Custom resource definitions, billed as a way to make custom configuration changes to Kubernetes without breaking its standardizations, may now be versioned to allow for graceful transitions from one set of custom resources to another over time. Also new are ways to define “status” and “scale” subresources, which can integrate with monitoring and high-availability frameworks in a cluster.

Other major changes include:

  • CoreDNS, introduced in 1.10, is now available as a cluster DNS add-on, and is used by default in the kubeadm administration tool.
  • Kubelet configuration changes can now be rolled out across a live cluster without first taking the cluster down.
  • The Container Storage Interface (CSI) now supports raw block volumes, interoperates with the kubelet plugin registration system, and can pass secrets more readily to CSI plugins.
  • There are many changes to storage, including online resizing of persistent volumes, the ability to specify a maximum volume count for a node, and better support for protecting storage objects from being removed when in use.
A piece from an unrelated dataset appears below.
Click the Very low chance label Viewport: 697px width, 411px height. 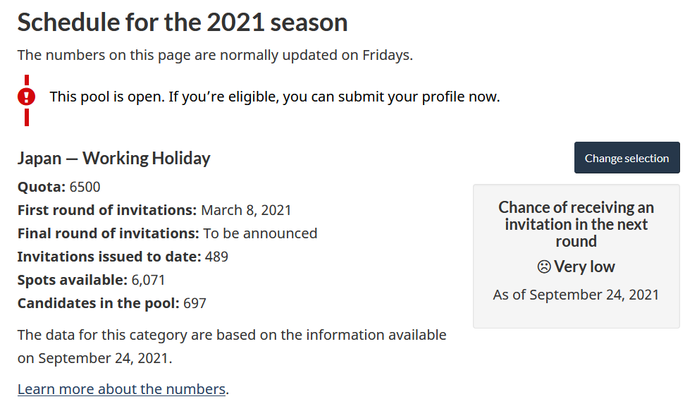[584, 266]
What’s new in Kubernetes 1.10

The March 2018 Kubernetes 1.10 production release includes the beta release of the Container Storage Interface (alpha as of Kubernetes 1.9) that promotes an easier way to add volume plug-ins to Kubernetes, something that previously required recompilng the Kubernetes binary. The Kubectl CLI, used to perform common maintenance and administrative tasks in Kubernetes, can now accept binary plug-ins that perform authentication against third-party services such as cloud providers and Active Directory.

Non-shared storage,” or the ability to mount local storage volumes as persistent Kubernetes volumes, is now also beta. The APIs for persistent volumes now have additional checks to make sure persistent volumes that are in use aren’t deleted. The native DNS provider in Kubernetes can now be swapped with CoreDNS, a CNCF-managed DNS project with a modular architecture, although the swap can only be accomplished when a Kubernetes cluster is first set up.
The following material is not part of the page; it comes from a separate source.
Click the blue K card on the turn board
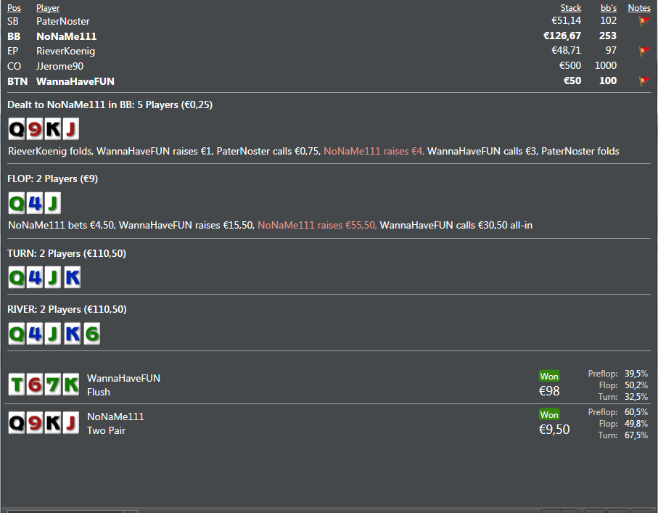 click(x=72, y=278)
The Kubernetes project is now also moving to an automated issue life-cycle management project, to ensure stale issues don’t stay open for too long.

What’s new in Kubernetes 1.9

Kubernetes 1.9 was released in December 2017.
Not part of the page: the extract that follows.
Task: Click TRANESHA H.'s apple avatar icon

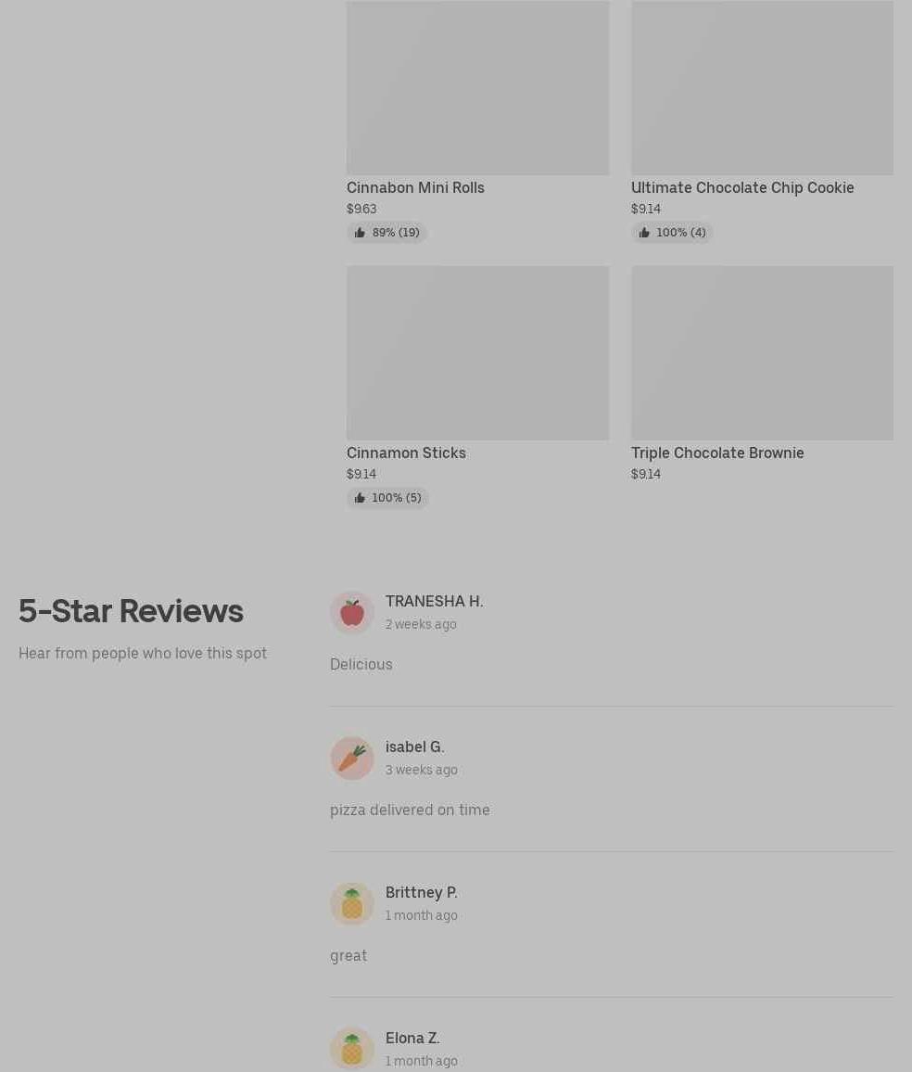Action: click(x=352, y=613)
Production version of the Workloads API

Promoted to beta in Kubernetes 1.8 and now in production release in Kubernetes 1.9, the Apps Workloads API provides ways to define workloads based on their behaviors, such as long-running apps that need persistent state.

Version 1 of the Apps Workloads API brings four APIs to general availability:

  • Deployment. A basic way to describe the desired state for a running application, including a ReplicaSet.
  • ReplicaSet. This ensures, via a Deployment’s configuration, that an app has enough running container instances (“replicas”) to satisfy its definition.
  • Daemonset. A deployment for an app that runs continuously regardless of what other apps might be running, such as a logging or monitoring solution.
  • StatefulSet. This is used for workloads that need persistent state even if containers are killed and restarted. StatefulSets also provide persistency for things like network identification for containers or the order in which containers start and stop.

Another set of Workloads APIs, Job and CronJob (collectively called the Batch Workloads APIs), are used for workloads that run on a scheduled basis and then terminate. The Batch Workloads APIs are still in beta.

Beta support for Windows Server

After Microsoft added native support for Docker containers to Windows, the next logical step was for other apps that used Docker, like Kubernetes, to follow suit. Kubernetes 1.9 now provisionally supports the use of Kubernetes on Windows Server.

To test Kubernetes on Windows Server, you need Windows Server 2016 and Docker 1.12. Right now, the Kubernetes control plane can run only on Linux. In other words, you can schedule containers to run on Windows Server from a Linux controller, but you can’t use Windows Server as a controller instead of Linux.

The first alpha of the Container Storage Interface (CSI)

One of Kubernetes’s key features since the beginning has been abstraction of resources, including storage, from applications. Unfortunately, container storage hasn’t really had a standard; most every container solution has implemented its own way of handling storage, Kubernetes included.